A few years later, I was in England on a tour with former Daily Racing Form columnist Wally Wood who hosted a tour to the Prix de la Arc d’Triomphe in Paris. He let me tag along, gratis, as long as I could pick a winner or two for the busload of pilgrims.
I say “pilgrims” because we decamped in Canterbury to enjoy some sport in Wally’s home country. We went off to Lingfield which offered racing on a newfangled surface called Polytrack. On a raw day we spent most of the afternoon in the bar, braving the elements just long enough to engage in a punt with the bookies.
I was off my game until the last race, a two-mile handicap. Who was in the field but a Clive Brittain runner by Jupiter Island. Brittain had trained that horse to win a Japan Cup.
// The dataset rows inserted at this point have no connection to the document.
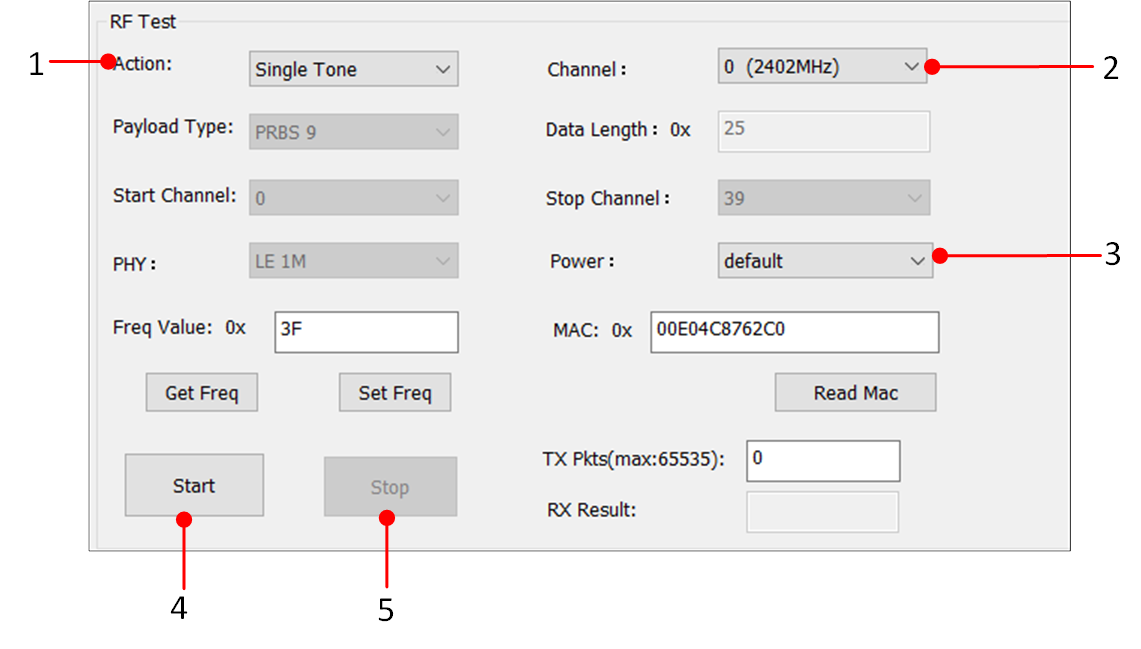Click the "Payload Type:" label text
The height and width of the screenshot is (649, 1141).
[173, 127]
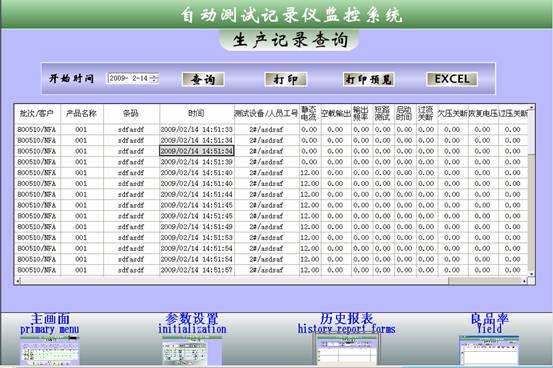
Task: Click the start date spinner arrows
Action: click(x=154, y=78)
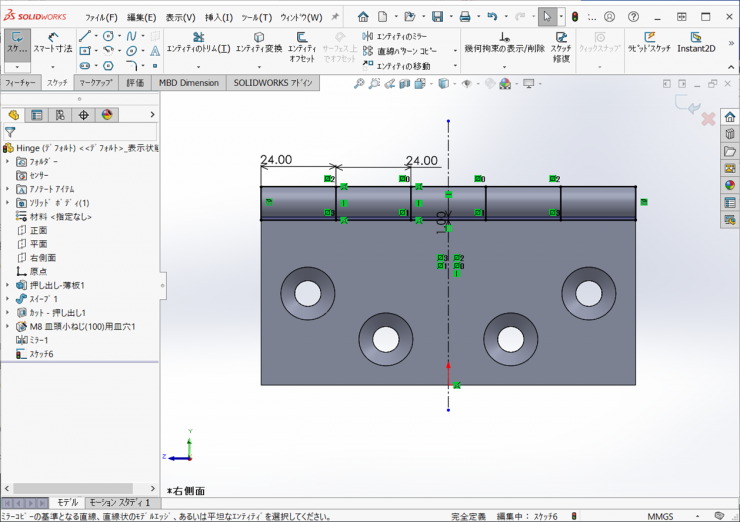Click the Sketch Repair (スケッチ修復) tool

coord(561,43)
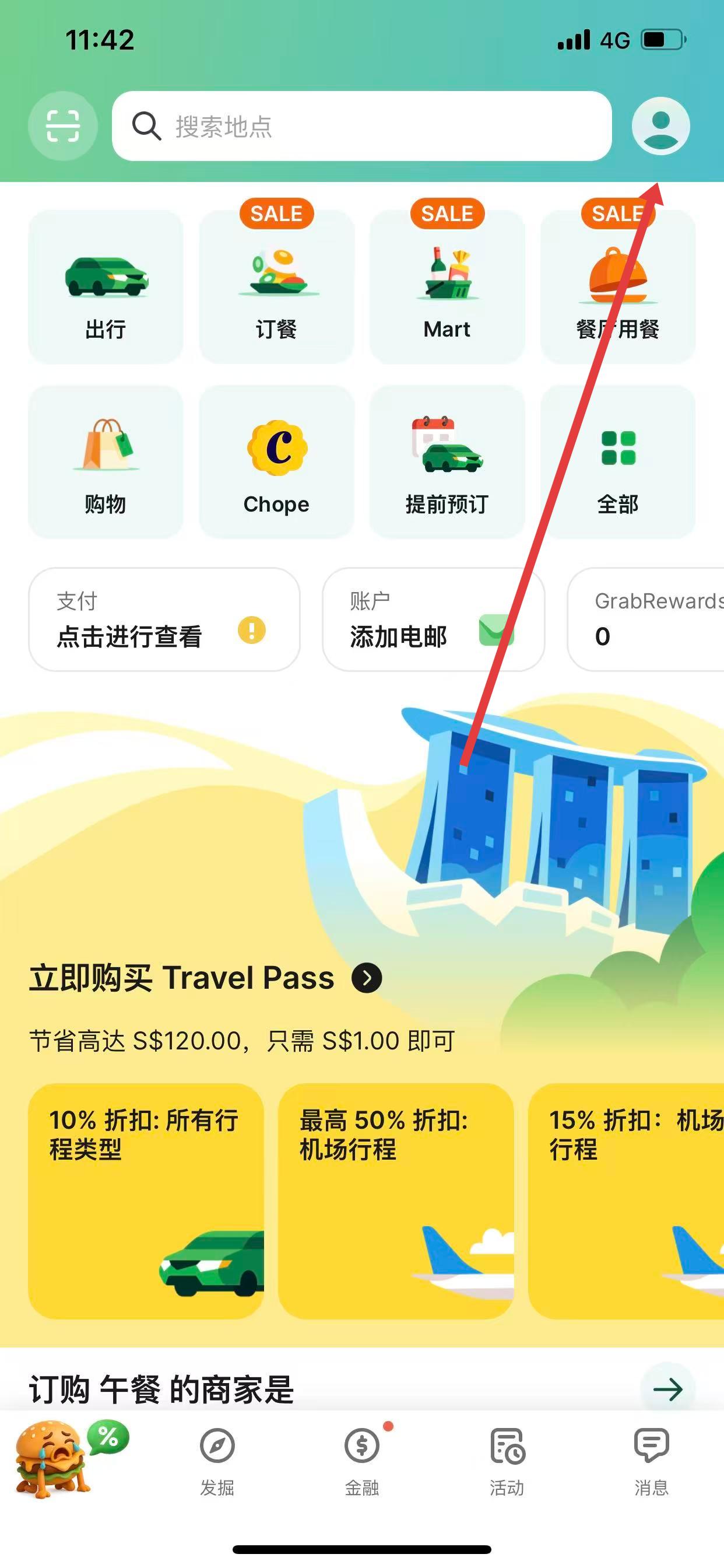The image size is (724, 1568).
Task: Expand the 全部 all services grid
Action: [x=617, y=461]
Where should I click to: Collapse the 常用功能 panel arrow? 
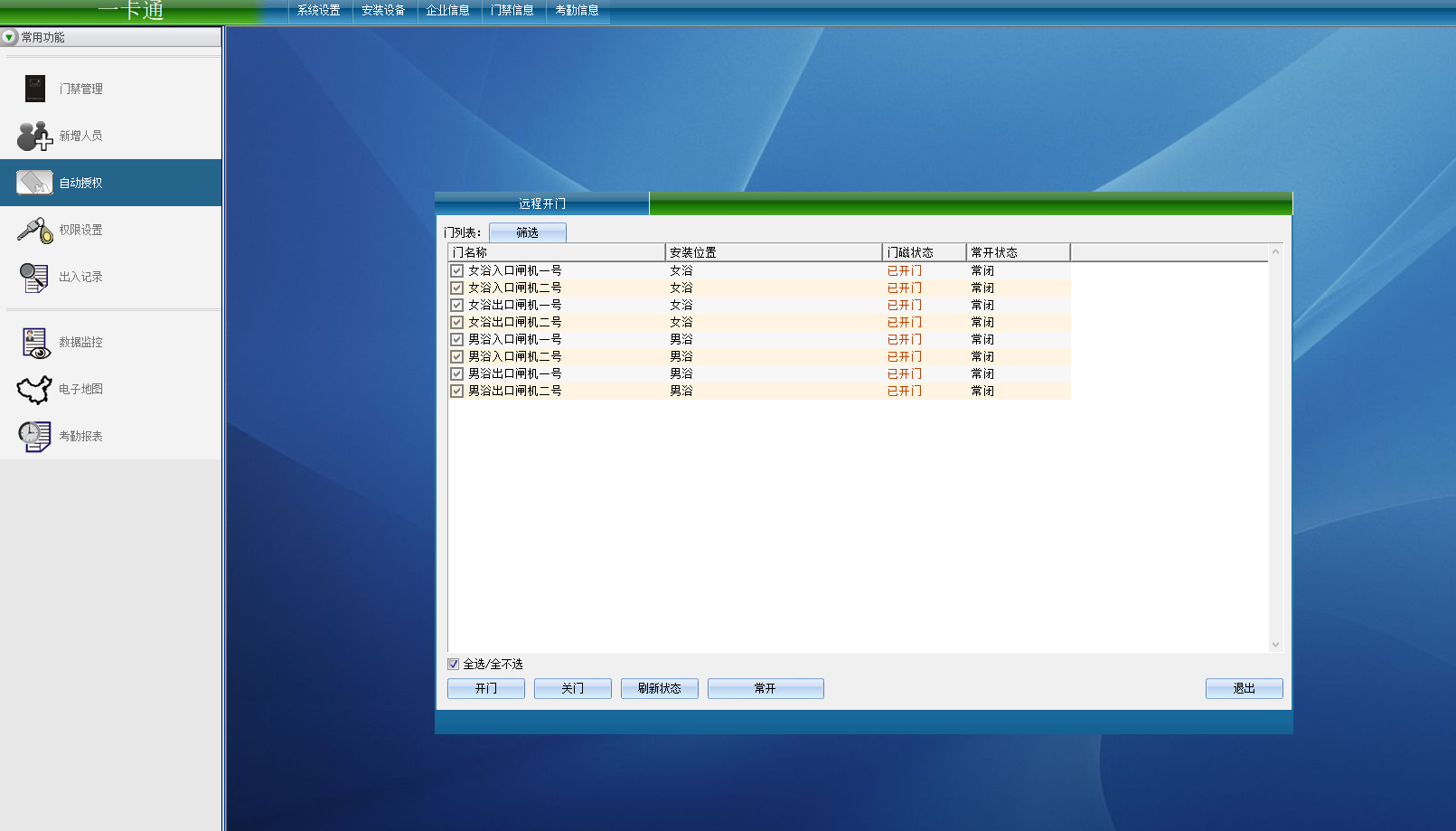(9, 37)
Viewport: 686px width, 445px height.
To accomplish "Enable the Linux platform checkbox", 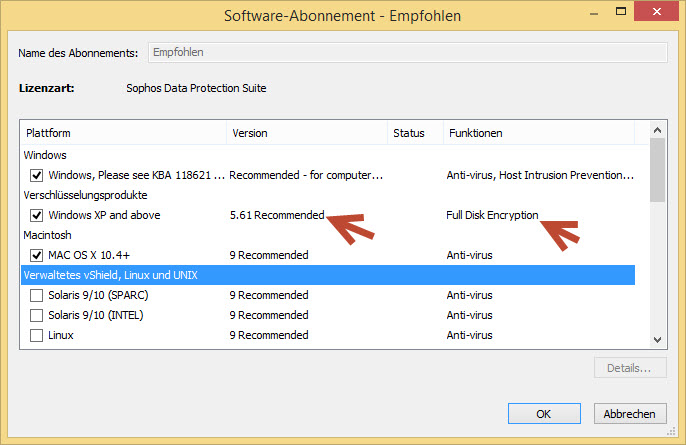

Obviously, this fellow knew a little bit about training for stamina. The Brittain runner went off l8-to-1 and came home a galloping winner. I wish I could remember whether the race was on dirt or Poly but, never mind, we got the money and caroused our way through every country pub we could find.
Chaucer would have approved.
We sailed on the Dover-Calais ferry on a sunny autumn day—a Canadian World War II veteran sang “There’ll be blue birds over the white cliffs of Dover”-- as we sailed towards the Normandy coast.
We hit Paris with a replenished bankroll. Cash Asmussen let us know that he would not be beaten aboard Suave Dancer; every Englishman at Longchamp that day laid it in on Generous who looked clearly over the top.
Our gang filled their saddlebags at 6-to-l on Suave Dancer while Cash conducting a press interview in French and English, one of the coolest things I’ve seen a jockey do after a big race.